▸ **Text block**
*** Begin section ***
If `terror status` shows `warn watcher`, reinstall or update so the latest systemd watcher files are written:
```bash
terror update
sudo systemctl status terror.path
```
### Jenkins says reverse proxy setup is broken
Jenkins expects reverse proxies to pass the original request information. Terror Server sends:
- `Host`
- `X-Forwarded-Host`
- `X-Forwarded-Proto`
- `X-Forwarded-Port`
- `X-Forwarded-For`
- `X-Real-IP`
Use a normal domain route:
```txt
jenkins.example.com {
proxy localhost:8080
}
```
Then check:
```bash
curl -H "Host: jenkins.example.com" http://127.0.0.1/login
terror status
```
### Upstream is unreachable
Check the app directly from the server:
```bash
curl http://127.0.0.1:4000
terror status
```
Use `localhost:4000` or `127.0.0.1:4000` in Runtime when the app is running on the same machine.
## Development
Requirements:
- Go 1.25 or newer.
- Linux for installer/systemd testing.
Run tests:
```bash
make test
```
Build locally:
```bash
make build
```
Build Linux release assets:
```bash
make build-linux
make build-all
```
Run manually with a custom Runtime:
```bash
TERROR_CONFIG=/path/to/Runtime TERROR_ADDR=:8080 go run ./cmd/terror serve
```
Useful direct checks:
```bash
go test ./...
*** End section ***
▸ **Records shown**
*** Begin section ***
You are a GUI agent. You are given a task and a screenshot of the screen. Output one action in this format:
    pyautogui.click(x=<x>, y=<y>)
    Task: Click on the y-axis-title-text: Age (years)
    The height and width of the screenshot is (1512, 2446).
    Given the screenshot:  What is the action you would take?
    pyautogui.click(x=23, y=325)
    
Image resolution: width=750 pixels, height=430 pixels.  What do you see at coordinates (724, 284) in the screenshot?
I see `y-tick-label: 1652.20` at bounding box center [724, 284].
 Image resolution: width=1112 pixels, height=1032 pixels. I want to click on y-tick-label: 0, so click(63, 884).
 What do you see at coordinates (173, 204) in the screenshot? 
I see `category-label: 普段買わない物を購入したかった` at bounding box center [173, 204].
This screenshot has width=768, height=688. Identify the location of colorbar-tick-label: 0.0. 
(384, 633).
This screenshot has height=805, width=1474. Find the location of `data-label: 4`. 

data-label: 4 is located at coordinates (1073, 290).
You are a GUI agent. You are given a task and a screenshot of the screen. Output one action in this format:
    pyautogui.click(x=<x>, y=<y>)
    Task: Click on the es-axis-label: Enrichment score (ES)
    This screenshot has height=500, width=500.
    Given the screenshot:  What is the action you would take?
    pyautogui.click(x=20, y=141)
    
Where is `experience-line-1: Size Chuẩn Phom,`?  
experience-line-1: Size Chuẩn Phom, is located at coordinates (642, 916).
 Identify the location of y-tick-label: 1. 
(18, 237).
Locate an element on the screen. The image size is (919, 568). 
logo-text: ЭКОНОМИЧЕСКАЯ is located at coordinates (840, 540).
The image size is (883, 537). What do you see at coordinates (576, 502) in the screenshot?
*** End section ***
▸ **Problem description**
Pick up the Terror Server guide at its final line and write the text that follows.

▸ **Response to this exercise**
go vet ./...
bash -n scripts/install.sh
bash -n scripts/uninstall.sh
```
## Release Flow
Merging to `main` triggers the stable release workflow:
1. Finds the latest `v*-stable` tag.
2. Increments the patch version.
3. Builds Linux `amd64` and `arm64` binaries.
4. Injects the release tag into `terror version`.
5. Generates release notes from commit messages.
6. Publishes the GitHub release as latest.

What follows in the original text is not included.